LCN – Mataram, – Komitmen Polresta Mataram dalam memberantas tindak kriminalitas diwilayah hukumnya kembali membuahkan hasil. Tim Resmob Satreskrim Polresta Mataram Polda NTB, berhasil menggulung seorang terduga pelaku pencurian kendaraan bermotor (curanmor) yang meresahkan warga Ampenan, Rabu dini hari (13/05/2026).

Kasat Reskrim Polresta Mataram, AKP I Made Dharma YP., S.T.K., S.I.K., M.Si. mengungkapkqn Terduga pelaku berinisial T (25), warga Kelurahan Dayan Peken, tidak berkutik saat petugas menjemputnya dikediamannya. Penangkapan ini merupakan klimaks dari penyelidikan intensif selama kurang lebih dua pekan terakhir.

Kronologi: Incar Motor Terkunci Stang di Siang Bolong. Aksi nekat T bermula pada 1 Mei 2026. Memanfaatkan situasi Lingkungan Otak Desa yang lengang ditengah hari bolong, pelaku menggasak sepeda motor milik korban yang terparkir dihalaman rumah. Meski kendaraan dalam kondisi terkunci stang, pelaku tetap berhasil membawa kabur motor tersebut tanpa jejak yang terlihat saat itu.

“Korban baru menyadari kendaraannya hilang sekitar pukul 12.00 WITA dan langsung melaporkannya ke Mapolresta,”ungkap I Made Dharma.

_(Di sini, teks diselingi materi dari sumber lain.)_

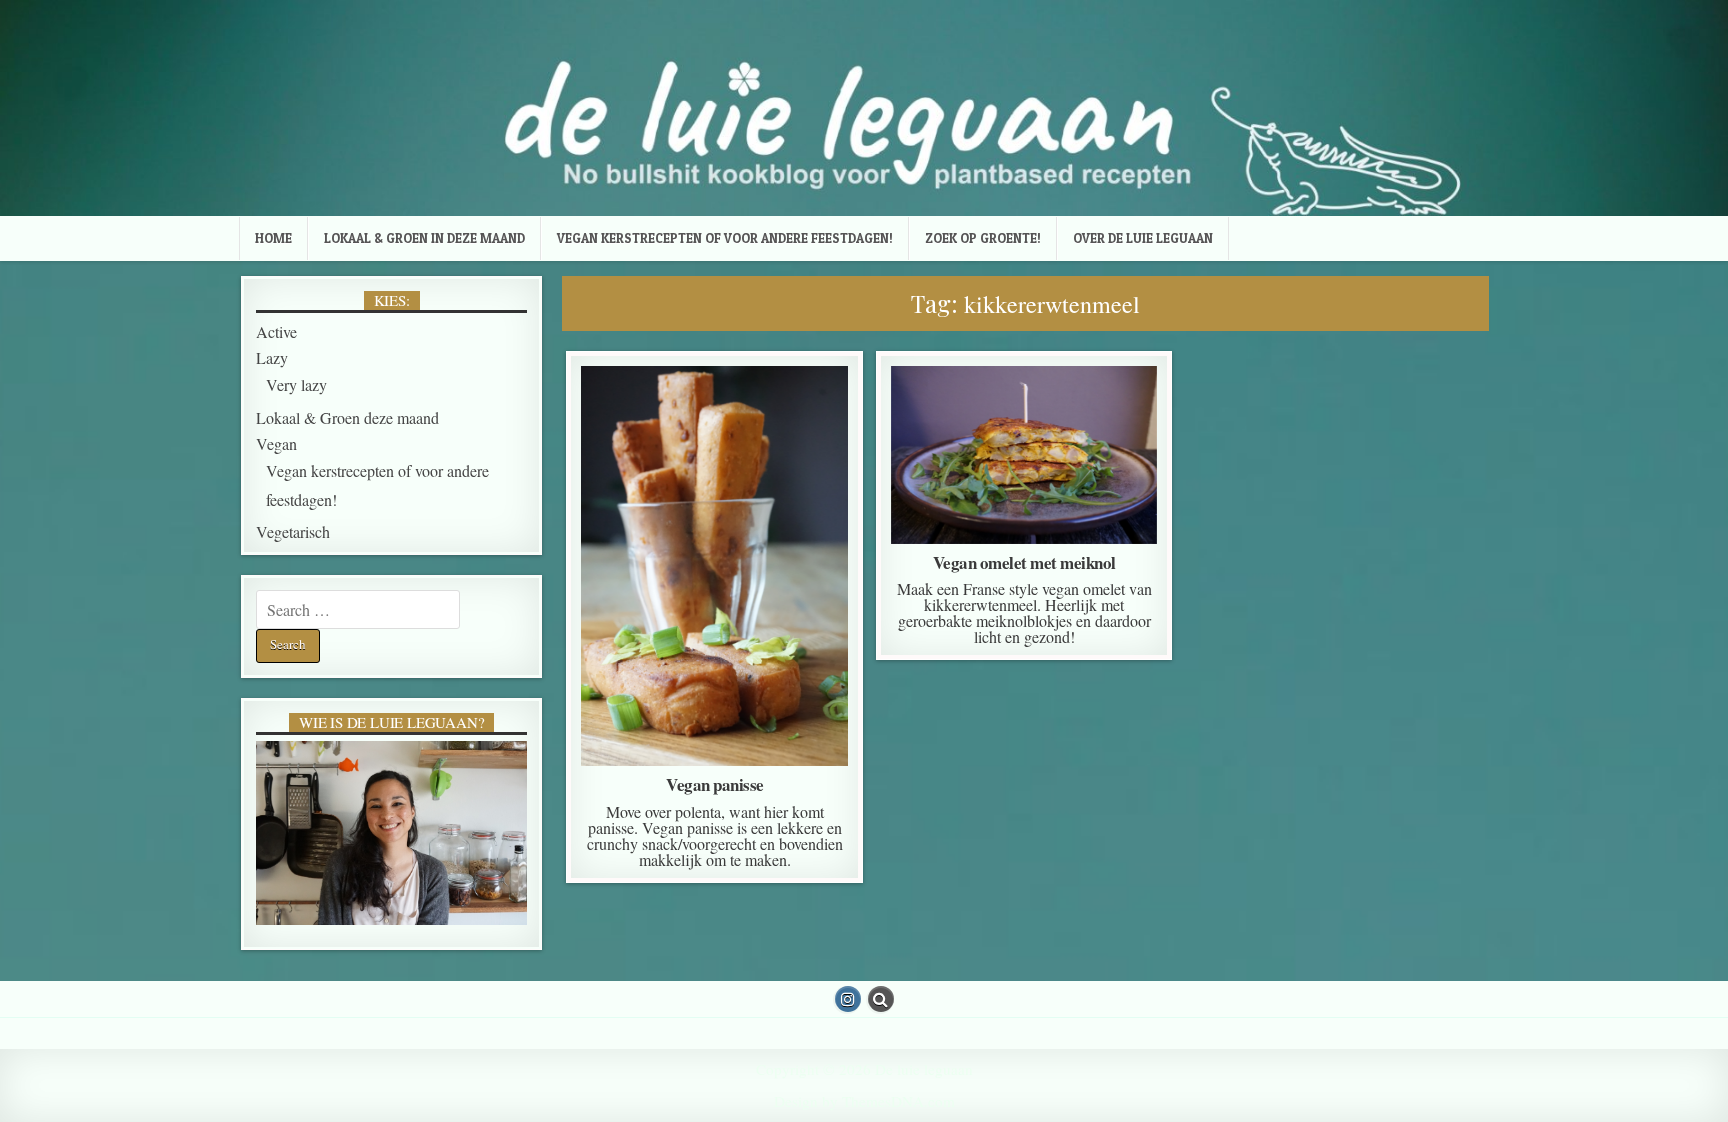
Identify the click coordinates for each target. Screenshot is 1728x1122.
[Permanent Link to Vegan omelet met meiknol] (1024, 455)
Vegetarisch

Lebih lanjut, I Made Dharma menerangkan, Hasil pengembangan petugas mengungkap fakta menarik. Demi menghilangkan jejak sekaligus mendapatkan uang cepat, pelaku diketahui sempat melarikan dan menggadaikan motor curian tersebut ke wilayah Lombok Tengah.

Namun, pelarian barang bukti tersebut tercium oleh ketajaman intelijen Tim Resmob. Petugas bergerak cepat melakukan pengejaran lintas kabupaten hingga akhirnya berhasil mengamankan kembali unit sepeda motor milik korban untuk dijadikan barang bukti dipengadilan,”papar Dharma.

Kini, T harus mempertanggungjawabkan perbuatannya dibalik jeruji besi. Penyidik menjerat pelaku dengan Pasal 476 Undang-Undang Nomor 1 Tahun 2023 (KUHP Nasional).

“Terduga pelaku terancam hukuman maksimal empat tahun penjara. Saat ini kami masih melakukan pengembangan lebih lanjut untuk mendalami apakah pelaku juga terlibat dalam aksi pencurian dilokasi-lokasi lainnya,”tegas I Made Dharma.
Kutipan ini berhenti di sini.